It’s preferable for an agent to learn how to import and use an existing component:

import Button from '@atlaskit/button';
// ...
<Button appearance="primary" spacing="compact" />

Ensuring agents use your shared components is vital for maintainability — ensuring you can make a change to your Button in one place, and have that feed through to the rest of your codebase. Plus, it makes the code easier to review and maintain.

DESIGN.md intentionally excludes this kind of code guidance, only providing the spec for how to re-implement the component. In our testing, this meant DESIGN.md was more likely to re-create components rather than use the existing system:

Three examples from our suite of tests. Note DESIGN.md had much greater variation in the number of turns taken – and tends to re-create ADS components. Credit to Kun Chen whose work heavily inspired this visualisation


In production, we’ve found our MCP server and skills provide a better level of abstraction, since they’re grounded in our technical foundations. They act as an instruction manual to using the existing design system, rather than a guide on how to re-implement it. We pair this with lint rules, which enforce quality frontend coding standards for humans and agents alike with no token spend at all — resulting in a positive feedback loop for agents, and generated code that’s more useful for our engineers.

Where DESIGN.md is most useful

Despite its limitations in production, the simplicity and portability of this format are really unique and we see a few scenarios where it can be particularly valuable:

  • High-level artistic direction: The simplest DESIGN.md files focus on the visual direction and feeling of your system. If you don’t already document these, these portions of DESIGN.md may be a helpful artifact. The front-matter, however, duplicates what’s already in your codebase.
  • Quick prototyping in unfamiliar environments: When doing blue-sky prototyping or testing a new tool, a DESIGN.md helps create an on-brand UI without configuring your entire tech stack or burdening your LLMs with existing component constraints.
  • Interoperability of your design system with design tools: Some AI tools assemble UI by customising pre-built components, that are customised to match your design language. DESIGN.md provides the perfect level of guidance for such tools.
  • Customer theming for adaptive UIs. If your product needs to generate dynamic interfaces like reports, charts and dashboards, a DESIGN.md gives customers a way to easily describe their brand so AI-generated outputs feel like their brand, not yours. Imagine this as an option an admin or brand team could upload into their workplace tools.

What these all have in common is their scope; agent-generated UI in an environment where the existing design system outputs aren’t available, or aren’t practical.

Get started with our DESIGN.md files

We’re keen to work in the open – we’d rather shape this standard than just react to it. In that spirit, we’ve shared our DESIGN.md files at atlassian.design/DESIGN.md. Drop any of these into an agent that supports the spec and your generated UI will start to feel more Atlassian. Give it a go, and share back what you learn!

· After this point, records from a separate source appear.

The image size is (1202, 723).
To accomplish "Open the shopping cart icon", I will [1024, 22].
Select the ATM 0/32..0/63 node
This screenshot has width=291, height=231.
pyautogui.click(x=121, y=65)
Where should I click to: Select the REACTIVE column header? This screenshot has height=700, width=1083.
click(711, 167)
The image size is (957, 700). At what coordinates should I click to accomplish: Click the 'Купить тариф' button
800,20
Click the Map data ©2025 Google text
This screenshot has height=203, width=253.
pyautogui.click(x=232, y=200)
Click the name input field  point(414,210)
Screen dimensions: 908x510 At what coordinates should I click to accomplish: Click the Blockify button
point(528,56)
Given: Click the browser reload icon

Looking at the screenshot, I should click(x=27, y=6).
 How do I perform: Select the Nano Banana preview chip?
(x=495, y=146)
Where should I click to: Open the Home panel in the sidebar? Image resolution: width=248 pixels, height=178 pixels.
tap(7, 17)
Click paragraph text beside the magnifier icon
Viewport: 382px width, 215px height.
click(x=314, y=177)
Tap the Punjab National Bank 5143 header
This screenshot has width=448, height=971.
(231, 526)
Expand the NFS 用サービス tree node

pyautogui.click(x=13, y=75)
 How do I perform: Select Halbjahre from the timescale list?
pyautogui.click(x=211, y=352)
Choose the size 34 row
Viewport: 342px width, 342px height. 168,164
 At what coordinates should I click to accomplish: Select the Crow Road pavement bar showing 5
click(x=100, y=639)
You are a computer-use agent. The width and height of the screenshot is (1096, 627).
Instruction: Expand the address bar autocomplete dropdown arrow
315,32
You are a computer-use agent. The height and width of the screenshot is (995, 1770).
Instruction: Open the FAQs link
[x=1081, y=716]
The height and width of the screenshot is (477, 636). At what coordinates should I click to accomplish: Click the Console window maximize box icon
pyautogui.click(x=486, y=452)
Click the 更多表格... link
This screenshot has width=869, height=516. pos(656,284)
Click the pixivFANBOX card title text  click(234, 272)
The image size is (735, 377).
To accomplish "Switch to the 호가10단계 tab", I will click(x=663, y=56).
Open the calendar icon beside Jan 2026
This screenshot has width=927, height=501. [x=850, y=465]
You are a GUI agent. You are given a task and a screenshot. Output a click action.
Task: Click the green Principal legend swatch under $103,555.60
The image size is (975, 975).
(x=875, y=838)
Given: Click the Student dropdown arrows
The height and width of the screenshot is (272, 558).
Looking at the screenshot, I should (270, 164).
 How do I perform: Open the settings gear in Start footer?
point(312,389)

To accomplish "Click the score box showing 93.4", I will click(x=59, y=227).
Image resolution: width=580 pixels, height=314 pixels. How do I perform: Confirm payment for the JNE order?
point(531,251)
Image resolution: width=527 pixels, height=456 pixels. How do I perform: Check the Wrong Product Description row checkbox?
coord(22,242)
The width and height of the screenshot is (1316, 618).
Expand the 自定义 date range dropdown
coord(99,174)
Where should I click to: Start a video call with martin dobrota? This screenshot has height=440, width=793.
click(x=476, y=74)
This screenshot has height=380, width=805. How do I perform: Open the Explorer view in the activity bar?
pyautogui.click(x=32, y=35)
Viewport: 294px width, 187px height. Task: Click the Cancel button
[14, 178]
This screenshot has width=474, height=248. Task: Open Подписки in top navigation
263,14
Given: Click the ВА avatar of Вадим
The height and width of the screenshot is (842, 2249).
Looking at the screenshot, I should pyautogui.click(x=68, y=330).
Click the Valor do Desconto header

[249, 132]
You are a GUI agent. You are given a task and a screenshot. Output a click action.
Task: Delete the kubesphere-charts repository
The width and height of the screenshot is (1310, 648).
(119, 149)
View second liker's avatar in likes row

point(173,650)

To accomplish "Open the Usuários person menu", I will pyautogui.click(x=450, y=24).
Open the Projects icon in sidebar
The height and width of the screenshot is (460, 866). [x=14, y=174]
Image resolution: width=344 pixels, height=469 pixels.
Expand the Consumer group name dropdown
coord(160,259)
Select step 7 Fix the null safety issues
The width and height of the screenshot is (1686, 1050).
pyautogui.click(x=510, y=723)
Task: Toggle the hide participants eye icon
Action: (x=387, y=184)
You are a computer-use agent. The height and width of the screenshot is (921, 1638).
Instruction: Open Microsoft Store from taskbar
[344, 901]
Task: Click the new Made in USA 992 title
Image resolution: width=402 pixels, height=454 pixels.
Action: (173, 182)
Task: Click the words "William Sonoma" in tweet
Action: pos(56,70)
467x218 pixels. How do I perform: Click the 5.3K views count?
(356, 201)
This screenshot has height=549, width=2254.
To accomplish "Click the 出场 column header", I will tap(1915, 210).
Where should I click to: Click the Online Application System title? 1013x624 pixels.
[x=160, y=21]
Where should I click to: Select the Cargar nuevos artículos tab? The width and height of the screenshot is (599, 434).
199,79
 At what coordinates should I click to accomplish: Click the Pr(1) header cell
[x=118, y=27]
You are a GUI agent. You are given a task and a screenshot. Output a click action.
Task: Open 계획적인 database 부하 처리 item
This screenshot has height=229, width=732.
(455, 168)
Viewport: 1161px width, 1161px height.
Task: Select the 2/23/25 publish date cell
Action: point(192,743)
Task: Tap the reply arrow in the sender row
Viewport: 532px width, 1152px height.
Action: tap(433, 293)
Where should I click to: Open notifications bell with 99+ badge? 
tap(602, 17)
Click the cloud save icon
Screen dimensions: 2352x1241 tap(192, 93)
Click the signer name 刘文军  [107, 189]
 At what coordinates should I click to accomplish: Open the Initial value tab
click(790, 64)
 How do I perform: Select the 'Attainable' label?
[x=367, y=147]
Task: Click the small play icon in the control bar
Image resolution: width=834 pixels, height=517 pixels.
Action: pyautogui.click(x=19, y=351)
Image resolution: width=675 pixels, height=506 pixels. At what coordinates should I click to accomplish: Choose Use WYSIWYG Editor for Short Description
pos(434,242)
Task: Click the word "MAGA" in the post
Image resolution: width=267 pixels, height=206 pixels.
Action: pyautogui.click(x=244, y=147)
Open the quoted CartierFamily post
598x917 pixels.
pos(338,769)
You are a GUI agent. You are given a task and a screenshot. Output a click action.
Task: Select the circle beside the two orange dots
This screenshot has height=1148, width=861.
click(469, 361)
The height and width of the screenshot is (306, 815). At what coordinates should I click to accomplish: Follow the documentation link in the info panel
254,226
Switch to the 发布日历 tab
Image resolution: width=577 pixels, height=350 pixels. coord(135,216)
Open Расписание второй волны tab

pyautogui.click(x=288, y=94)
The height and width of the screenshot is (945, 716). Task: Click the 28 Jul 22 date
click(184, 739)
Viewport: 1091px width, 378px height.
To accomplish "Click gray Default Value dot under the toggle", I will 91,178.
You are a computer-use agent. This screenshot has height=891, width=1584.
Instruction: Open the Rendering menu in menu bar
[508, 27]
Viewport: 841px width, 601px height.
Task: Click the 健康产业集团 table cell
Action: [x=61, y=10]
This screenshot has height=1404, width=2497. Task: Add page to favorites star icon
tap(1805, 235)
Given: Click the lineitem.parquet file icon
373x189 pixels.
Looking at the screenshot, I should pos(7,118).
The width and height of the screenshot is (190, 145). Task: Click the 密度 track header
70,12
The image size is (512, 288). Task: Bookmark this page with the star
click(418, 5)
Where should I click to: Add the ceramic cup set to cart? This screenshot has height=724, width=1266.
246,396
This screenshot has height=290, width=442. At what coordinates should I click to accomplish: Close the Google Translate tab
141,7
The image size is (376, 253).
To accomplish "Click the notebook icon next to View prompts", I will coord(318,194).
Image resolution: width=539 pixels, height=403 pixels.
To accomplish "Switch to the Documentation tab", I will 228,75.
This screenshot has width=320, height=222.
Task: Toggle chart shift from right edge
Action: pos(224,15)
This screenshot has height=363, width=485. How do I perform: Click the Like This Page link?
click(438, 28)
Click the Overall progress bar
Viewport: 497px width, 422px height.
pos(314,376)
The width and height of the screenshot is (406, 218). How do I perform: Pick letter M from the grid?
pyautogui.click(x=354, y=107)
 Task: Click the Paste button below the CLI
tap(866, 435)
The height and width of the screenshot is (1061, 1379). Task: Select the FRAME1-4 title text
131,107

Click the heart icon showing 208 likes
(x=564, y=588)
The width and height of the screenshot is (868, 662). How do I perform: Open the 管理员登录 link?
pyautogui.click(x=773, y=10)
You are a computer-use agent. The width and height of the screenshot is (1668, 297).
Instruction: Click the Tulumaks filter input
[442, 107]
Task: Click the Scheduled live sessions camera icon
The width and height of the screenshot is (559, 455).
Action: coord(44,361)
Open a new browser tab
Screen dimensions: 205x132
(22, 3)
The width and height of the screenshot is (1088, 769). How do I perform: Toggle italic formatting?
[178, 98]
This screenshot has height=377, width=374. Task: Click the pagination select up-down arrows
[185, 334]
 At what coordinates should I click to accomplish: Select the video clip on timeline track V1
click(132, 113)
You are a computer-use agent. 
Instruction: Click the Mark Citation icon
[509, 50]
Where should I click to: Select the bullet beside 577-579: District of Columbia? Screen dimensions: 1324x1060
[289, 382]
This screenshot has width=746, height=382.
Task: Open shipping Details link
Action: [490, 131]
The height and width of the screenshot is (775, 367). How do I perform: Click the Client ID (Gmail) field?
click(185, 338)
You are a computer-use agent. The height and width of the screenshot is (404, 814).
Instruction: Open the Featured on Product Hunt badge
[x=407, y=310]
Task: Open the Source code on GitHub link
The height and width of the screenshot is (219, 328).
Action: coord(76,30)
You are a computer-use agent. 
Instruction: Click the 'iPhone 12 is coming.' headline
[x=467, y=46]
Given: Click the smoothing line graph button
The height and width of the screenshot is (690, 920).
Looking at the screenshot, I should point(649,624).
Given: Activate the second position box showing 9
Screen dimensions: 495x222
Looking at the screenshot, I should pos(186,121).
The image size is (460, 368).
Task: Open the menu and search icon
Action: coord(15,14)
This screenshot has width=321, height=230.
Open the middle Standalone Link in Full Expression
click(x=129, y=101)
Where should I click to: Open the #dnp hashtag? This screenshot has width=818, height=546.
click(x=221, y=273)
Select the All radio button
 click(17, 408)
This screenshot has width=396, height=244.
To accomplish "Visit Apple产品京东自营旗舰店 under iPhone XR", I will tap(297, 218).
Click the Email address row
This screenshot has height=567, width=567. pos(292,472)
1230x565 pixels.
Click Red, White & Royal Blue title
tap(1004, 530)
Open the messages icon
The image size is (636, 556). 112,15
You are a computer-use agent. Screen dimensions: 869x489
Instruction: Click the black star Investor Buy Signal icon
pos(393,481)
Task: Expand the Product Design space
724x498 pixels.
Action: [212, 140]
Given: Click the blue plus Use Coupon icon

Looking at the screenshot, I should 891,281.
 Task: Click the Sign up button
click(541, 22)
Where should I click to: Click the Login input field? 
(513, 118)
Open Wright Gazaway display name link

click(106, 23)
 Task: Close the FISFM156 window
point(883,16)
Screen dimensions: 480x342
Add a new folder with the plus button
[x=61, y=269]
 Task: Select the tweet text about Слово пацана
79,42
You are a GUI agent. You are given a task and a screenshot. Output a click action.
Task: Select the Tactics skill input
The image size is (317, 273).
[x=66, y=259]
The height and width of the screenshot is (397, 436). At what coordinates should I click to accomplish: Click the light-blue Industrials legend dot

Our file diverges from the current standard in a few ways (though it’s not far off). We include some non-standard properties that provide important context for how to render our components – and as the standard doesn’t currently support theming, we’ve shipped a separate dark mode variant. We’ve shared our feedback on Github, and have already seen some other suggestions incorporated into the spec. We encourage folks across the industry to do the same!

In summary

DESIGN.md is a useful portability format as a snapshot of your design system, not a replacement for richer design system tooling. If your agent supports MCP or skills, those will give you better results at reduced cost. But for cross-platform portability, customer theming, and blue-sky prototyping, a well-structured DESIGN.md promises to be a meaningful step up.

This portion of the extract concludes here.